Mariel Reis: narrativas à mão armada

Mariel Reis: narrativas à mão armada

Astier Basílio

Mais um escritor a retirar da violência urbana a matéria prima de seus escritos e já fazendo anunciar os timbres de sua voz como ficcionista. O fluminense Mariel Reis não nega, nem foge de suas influências. Ao contrário, ele não deixa de saldá-las, redimensionando temas e estilos em seu livro de contos vida cachorra (Vermelho Marinho/ Usina de Letras, Rio de Janeiro, 2011, 77 pgs).

Se, como João Cabral de Melo Neto dos anos 1960 em diante, na poesia, dos anos 1970 para cá, gerações de escritores não passaram incólumes à prosa direta de Rubem Fonseca, Mariel é consciente do tempo em que vive e sabe reprocessar influências para daí criar sua própria voz. Convém assinalar, sem a inocência de atestar falta de originalidade, mas antes proclamar, sim, proveitoso diálogo com a contemporaneidade e a tradição, as outras vozes que se entrecruzam na porrada que é o volume destas 12 narrativas curtas.

Em “ao modo de Dalton Trevisan”, explicitamente, Mariel presta tributo ao escritor paranaense. Seu conto texto é curto, e a instância de poesia se efetiva à medida que, mais do que no uso de uma pontuação algo caótica, Mariel vai mesclando registros de oralidade em alternância com o padrão da linguagem escrita, desordenando e ordenando sua narrativa. O estilo em primeira pessoa de Mariel – muito ao corte e ao modo de edição de Rubem Fonseca - dá a impressão de que se narra como quem assalta à mão armada.

O eco, longínquo, é importante ressaltar, de um certo Marcelino Freire se dá mesmo pelo ritmo, que em Mariel não se descura em enfileiramento de rimas como no pernambucano – uma certa visada social, de literatura que dá voz a marginalizados e excluídos, presente, de modo mais ostensivo, nos contos “indigestão”, em que um patrão toma a esposa do empregado e este se vinga, e “remoção”, de um morador de rua que só tem um cão como companheiro.

Mais pelo tema que propriamente pelo estilo, no conto “transplante” Mariel dialoga com sua contemporânea Ana Paula Maia, que também versou sobre um personagem que se viu compelido a, por meio de um crime, conseguir um órgão. Todavia, Mariel não se vale do recurso parodístico com a cultura pulp da escritora, o tema é desenvolvido no terra a terra; literatura sangue no olho mesmo.

Porém, o melhor da ficção de Mariel Reis é quando o autor investe no personagem, quando lhe destripa.
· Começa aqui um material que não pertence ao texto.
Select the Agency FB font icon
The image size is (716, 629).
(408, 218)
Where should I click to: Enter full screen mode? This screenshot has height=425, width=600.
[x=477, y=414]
É caso do belo “amor filial” em que o escritor aposto no duplo ao contar a história de dois irmãos, gêmeos, um deles, ex-presidiário e o outro, que usa sua sexualidade para se travestir de seu próprio irmão. Semelhante situação ocorrer em “espírito natalino”, conto que lembra muito os matadores de encomenda de Rubem Fonseca. Nesta narrativa, a indumentária do bom velhinho, usada como disfarce do matador, aciona uma cadeia de sentidos adversos que dão complexidade à trama.

Da mesma forma como no teatro, o jovem Jô Bilac retrabalha o universo de Nelson Rodrigues, sem temer o clichê, Mariel não teme as matrizes fundantes da ficção contemporânea brasileira e com elas mantém uma relação de reverência e autonomia.

Resenha Publicada no Correio da Paraíba.